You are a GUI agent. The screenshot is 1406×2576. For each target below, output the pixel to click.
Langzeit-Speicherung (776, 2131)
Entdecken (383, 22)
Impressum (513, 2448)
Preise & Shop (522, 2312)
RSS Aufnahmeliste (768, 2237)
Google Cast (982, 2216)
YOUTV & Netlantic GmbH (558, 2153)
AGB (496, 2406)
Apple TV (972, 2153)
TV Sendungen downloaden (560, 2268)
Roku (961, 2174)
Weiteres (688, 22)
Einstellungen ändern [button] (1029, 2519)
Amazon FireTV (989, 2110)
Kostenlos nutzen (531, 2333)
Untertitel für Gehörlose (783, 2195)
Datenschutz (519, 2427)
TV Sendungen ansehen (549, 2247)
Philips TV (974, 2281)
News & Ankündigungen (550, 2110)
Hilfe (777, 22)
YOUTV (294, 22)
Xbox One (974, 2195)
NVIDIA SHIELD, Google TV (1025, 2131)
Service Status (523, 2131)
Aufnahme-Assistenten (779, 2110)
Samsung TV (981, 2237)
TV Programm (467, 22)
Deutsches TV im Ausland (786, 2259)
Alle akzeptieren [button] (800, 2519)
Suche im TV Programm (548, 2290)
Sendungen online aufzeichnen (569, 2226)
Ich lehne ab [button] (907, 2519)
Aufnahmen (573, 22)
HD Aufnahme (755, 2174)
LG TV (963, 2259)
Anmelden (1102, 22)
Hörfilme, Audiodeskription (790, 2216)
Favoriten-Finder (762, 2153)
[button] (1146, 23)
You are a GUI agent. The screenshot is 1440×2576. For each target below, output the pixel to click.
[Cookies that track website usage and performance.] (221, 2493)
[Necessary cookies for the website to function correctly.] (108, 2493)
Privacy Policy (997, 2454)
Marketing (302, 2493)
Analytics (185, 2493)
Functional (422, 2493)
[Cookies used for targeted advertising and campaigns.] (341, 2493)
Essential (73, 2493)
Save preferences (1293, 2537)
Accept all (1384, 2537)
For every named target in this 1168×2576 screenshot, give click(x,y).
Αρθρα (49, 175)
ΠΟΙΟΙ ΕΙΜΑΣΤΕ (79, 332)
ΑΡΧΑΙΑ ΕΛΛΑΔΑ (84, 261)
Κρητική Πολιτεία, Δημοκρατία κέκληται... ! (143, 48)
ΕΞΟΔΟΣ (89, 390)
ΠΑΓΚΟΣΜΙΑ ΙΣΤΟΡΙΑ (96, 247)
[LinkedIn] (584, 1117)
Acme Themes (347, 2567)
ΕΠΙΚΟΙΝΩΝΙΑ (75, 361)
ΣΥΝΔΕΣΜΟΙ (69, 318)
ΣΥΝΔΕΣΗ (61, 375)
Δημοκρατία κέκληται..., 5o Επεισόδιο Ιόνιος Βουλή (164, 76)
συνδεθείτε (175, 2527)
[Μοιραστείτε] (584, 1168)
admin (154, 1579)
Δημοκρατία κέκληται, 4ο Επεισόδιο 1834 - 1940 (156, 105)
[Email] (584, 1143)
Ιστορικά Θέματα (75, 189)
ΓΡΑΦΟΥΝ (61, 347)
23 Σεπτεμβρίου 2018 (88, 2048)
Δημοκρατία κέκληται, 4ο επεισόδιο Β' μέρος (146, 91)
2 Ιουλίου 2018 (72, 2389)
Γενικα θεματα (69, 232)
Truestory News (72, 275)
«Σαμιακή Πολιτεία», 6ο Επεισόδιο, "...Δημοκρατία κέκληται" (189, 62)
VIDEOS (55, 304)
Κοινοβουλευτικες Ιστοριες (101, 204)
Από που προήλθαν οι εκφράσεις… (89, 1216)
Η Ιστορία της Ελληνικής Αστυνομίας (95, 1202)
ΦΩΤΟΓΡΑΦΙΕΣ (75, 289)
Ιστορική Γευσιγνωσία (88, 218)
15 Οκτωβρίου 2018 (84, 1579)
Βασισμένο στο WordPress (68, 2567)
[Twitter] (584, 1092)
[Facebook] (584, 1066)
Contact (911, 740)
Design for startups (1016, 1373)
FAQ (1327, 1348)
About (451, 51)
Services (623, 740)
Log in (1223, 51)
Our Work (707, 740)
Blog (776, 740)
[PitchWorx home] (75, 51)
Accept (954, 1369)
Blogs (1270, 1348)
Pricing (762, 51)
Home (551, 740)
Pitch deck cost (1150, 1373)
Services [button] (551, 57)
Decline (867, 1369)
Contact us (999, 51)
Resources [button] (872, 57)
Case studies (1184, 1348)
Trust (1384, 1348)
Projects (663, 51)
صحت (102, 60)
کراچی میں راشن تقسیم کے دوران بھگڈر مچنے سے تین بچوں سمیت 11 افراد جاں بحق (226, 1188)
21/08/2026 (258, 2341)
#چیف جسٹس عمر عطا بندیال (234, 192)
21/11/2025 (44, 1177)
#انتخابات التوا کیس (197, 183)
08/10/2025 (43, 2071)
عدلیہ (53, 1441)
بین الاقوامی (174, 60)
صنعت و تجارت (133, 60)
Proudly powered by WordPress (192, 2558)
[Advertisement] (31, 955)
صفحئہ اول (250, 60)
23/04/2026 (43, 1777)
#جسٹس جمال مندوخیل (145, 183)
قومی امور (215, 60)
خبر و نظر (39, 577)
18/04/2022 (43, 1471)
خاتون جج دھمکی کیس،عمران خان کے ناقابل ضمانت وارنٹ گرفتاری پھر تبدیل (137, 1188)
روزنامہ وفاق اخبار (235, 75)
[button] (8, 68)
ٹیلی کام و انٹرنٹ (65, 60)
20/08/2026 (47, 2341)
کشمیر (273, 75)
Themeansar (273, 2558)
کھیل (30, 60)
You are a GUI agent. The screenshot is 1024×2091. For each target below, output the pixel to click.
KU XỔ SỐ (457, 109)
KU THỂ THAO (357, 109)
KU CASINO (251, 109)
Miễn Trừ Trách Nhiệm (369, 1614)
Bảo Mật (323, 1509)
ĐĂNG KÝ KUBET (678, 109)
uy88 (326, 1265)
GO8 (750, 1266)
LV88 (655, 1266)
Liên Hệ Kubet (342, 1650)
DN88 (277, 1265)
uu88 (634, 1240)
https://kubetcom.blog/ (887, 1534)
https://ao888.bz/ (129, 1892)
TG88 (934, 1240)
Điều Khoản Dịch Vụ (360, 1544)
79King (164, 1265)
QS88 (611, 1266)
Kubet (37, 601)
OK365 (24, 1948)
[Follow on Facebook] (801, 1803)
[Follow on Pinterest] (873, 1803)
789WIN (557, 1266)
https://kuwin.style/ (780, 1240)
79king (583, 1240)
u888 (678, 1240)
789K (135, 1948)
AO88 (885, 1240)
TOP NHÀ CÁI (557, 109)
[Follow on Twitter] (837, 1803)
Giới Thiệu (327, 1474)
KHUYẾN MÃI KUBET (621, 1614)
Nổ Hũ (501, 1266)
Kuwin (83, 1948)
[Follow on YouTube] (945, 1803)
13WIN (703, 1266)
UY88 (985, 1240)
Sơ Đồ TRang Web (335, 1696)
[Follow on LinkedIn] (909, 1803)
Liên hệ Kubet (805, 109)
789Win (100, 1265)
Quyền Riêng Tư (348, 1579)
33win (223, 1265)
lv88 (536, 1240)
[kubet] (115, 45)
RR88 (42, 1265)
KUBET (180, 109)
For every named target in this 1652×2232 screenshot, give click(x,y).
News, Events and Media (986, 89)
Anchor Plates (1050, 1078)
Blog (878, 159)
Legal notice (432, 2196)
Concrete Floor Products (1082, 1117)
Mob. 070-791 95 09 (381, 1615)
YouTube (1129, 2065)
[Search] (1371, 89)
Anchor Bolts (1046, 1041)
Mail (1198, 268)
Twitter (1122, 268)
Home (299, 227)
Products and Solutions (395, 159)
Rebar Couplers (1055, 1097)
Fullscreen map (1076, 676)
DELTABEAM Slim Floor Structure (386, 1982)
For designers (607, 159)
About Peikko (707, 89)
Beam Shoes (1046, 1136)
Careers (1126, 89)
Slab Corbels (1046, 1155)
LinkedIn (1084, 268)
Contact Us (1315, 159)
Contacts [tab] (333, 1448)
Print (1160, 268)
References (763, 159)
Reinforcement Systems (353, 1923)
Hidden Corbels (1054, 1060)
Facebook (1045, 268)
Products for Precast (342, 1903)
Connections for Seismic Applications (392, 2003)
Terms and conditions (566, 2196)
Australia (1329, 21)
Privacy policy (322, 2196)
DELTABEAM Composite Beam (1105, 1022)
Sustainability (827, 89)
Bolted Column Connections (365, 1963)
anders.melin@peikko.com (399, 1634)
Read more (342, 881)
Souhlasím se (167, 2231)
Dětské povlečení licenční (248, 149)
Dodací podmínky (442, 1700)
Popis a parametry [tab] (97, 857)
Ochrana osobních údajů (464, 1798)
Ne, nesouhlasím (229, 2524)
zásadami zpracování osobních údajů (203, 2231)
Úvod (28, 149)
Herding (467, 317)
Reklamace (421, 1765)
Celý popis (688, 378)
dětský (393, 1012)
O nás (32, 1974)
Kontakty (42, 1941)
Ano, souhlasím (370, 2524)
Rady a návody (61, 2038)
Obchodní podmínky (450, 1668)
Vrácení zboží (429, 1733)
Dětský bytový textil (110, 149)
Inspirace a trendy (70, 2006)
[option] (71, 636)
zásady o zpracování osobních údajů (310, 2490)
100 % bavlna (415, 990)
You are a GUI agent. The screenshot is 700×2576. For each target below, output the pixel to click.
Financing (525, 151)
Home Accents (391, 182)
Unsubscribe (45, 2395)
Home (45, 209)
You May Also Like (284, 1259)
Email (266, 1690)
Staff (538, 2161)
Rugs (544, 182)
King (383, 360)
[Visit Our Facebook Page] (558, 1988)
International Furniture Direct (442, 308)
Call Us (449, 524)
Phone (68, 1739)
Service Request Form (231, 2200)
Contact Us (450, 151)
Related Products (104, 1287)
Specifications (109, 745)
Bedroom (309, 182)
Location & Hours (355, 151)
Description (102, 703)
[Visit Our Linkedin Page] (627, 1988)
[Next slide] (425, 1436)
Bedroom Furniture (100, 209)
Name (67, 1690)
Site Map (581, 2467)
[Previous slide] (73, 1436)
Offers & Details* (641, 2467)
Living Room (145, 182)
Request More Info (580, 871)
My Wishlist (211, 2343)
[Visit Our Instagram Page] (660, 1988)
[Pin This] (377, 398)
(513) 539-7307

* [REQUIRED ACTION]: Your task is to repeat the records exactly. Begin at their first line and stop after the line containing "Functional (422, 2493)".

* [ANSWER FOR THE TASK]:
You are a GUI agent. The screenshot is 1406×2576. For each target below, output the pixel to click.
Langzeit-Speicherung (776, 2131)
Entdecken (383, 22)
Impressum (513, 2448)
Preise & Shop (522, 2312)
RSS Aufnahmeliste (768, 2237)
Google Cast (982, 2216)
YOUTV & Netlantic GmbH (558, 2153)
AGB (496, 2406)
Apple TV (972, 2153)
TV Sendungen downloaden (560, 2268)
Roku (961, 2174)
Weiteres (688, 22)
Einstellungen ändern [button] (1029, 2519)
Amazon FireTV (989, 2110)
Kostenlos nutzen (531, 2333)
Untertitel für Gehörlose (783, 2195)
Datenschutz (519, 2427)
TV Sendungen ansehen (549, 2247)
Philips TV (974, 2281)
News & Ankündigungen (550, 2110)
Hilfe (777, 22)
YOUTV (294, 22)
Xbox One (974, 2195)
NVIDIA SHIELD, Google TV (1025, 2131)
Service Status (523, 2131)
Aufnahme-Assistenten (779, 2110)
Samsung TV (981, 2237)
TV Programm (467, 22)
Deutsches TV im Ausland (786, 2259)
Alle akzeptieren [button] (800, 2519)
Suche im TV Programm (548, 2290)
Sendungen online aufzeichnen (569, 2226)
Ich lehne ab [button] (907, 2519)
Aufnahmen (573, 22)
HD Aufnahme (755, 2174)
LG TV (963, 2259)
Anmelden (1102, 22)
Hörfilme, Audiodeskription (790, 2216)
Favoriten-Finder (762, 2153)
[button] (1146, 23)
You are a GUI agent. The screenshot is 1440×2576. For each target below, output the pixel to click.
[Cookies that track website usage and performance.] (221, 2493)
[Necessary cookies for the website to function correctly.] (108, 2493)
Privacy Policy (997, 2454)
Marketing (302, 2493)
Analytics (185, 2493)
Functional (422, 2493)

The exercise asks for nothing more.